Oil-producing alliance extends output cuts

"OPEC production cuts have finite lifespans".

The Organization of the Petroleum Exporting Countries' 14 current members and 10 non-OPEC members agreed Thursday to continue their cuts of 1.8 million barrels a day, generally from October 2016 crude production levels, through the first quarter of 2018.

CFTC data showed that in the week ahead of the OPEC meeting, hedge funds raised bullish bets on US crude for the first time in five weeks. With crude prices above $50 a barrel from lows of past year, they are increasingly moving back into the market.

The plunging value of the commodity had been causing problems for many countries such as Saudi Arabia and Russian Federation, which rely on oil as one of their main sources of income.

USA oil production has already risen by 10 per cent since mid-2016 to over 9.3 million bpd, close to the output of top producers Russian Federation and Saudi Arabia.

World stocks hit record highs on Thursday and the dollar dipped after the U.S. Federal Reserve signaled caution in raising interest rates, while oil prices rose in anticipation of top producers agreeing to extend output cuts for up to a year.

The next meeting of OPEC and non-OPEC oil producers is schedule 30 November. Non-OPEC producers were scheduled to meet OPEC later in the day.

Analysts also said that the OPEC-led production cuts would support a further rise in U.S. output. The extension was supposed to show an unprecedented degree of cooperation between Opec and a group of non-member producers.

Less oil on the market normally means higher value per barrel.

Saudi Energy Minister, Khalid al-Falih, was qouted by Reuters as saying that Nigeria and Libya would still be excluded from cuts as their output remained curbed by unrest.

"There are number of oil market variables which could play out over the course of the second half of the year". "The December meeting was a breakthrough", he said.
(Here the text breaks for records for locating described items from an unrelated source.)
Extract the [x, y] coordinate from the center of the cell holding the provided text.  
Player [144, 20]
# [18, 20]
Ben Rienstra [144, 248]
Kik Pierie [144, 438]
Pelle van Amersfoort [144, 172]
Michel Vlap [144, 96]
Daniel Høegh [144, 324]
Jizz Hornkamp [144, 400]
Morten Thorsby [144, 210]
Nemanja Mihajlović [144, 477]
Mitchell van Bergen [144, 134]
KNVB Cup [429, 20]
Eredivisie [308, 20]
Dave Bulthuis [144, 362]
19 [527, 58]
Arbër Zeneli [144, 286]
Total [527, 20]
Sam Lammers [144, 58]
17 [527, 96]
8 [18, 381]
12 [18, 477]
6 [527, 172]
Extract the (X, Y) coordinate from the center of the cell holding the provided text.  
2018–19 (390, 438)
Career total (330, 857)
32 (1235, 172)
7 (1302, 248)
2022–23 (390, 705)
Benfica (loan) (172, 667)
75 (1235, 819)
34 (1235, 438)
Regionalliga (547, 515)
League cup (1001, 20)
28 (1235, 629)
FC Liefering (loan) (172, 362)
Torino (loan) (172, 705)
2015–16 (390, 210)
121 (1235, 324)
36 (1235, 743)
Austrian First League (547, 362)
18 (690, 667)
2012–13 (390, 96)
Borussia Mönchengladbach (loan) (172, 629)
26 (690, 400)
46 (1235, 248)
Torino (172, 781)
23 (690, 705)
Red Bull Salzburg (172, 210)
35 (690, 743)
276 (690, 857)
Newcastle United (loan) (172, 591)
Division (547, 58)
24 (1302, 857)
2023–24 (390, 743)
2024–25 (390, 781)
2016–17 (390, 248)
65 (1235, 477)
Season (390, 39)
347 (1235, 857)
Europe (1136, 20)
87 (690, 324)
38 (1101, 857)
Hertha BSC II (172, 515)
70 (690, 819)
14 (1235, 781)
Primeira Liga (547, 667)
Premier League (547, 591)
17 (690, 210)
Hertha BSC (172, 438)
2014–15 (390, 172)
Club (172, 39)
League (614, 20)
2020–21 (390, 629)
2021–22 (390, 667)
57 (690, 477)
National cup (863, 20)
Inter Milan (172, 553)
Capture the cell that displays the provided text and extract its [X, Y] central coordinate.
The African nation's economy relies heavily on oil and natural gas (roughly 95% of its gross domestic product, or GDP). That has had a growing effect on global supplies. "I have been in OPEC close to 20 years".

Ann-Louise Hittle, vice president at energy consultancy Wood Mackenzie said the "decision in Vienna sends a signal of continued support for oil prices from OPEC which helps US onshore drillers make plans" to further increase their production. "So the region that it is in at the moment, it gives us the ability to plan", she said in an interview with CNBC.

OPEC cares more about the global inventory picture.

When asked how critical it would be for the oil producing cartel to extend an output reduction deal beyond June, the minister said the "general consensus" among oil producers was stability around the $60 a barrel mark would be a necessary milestone.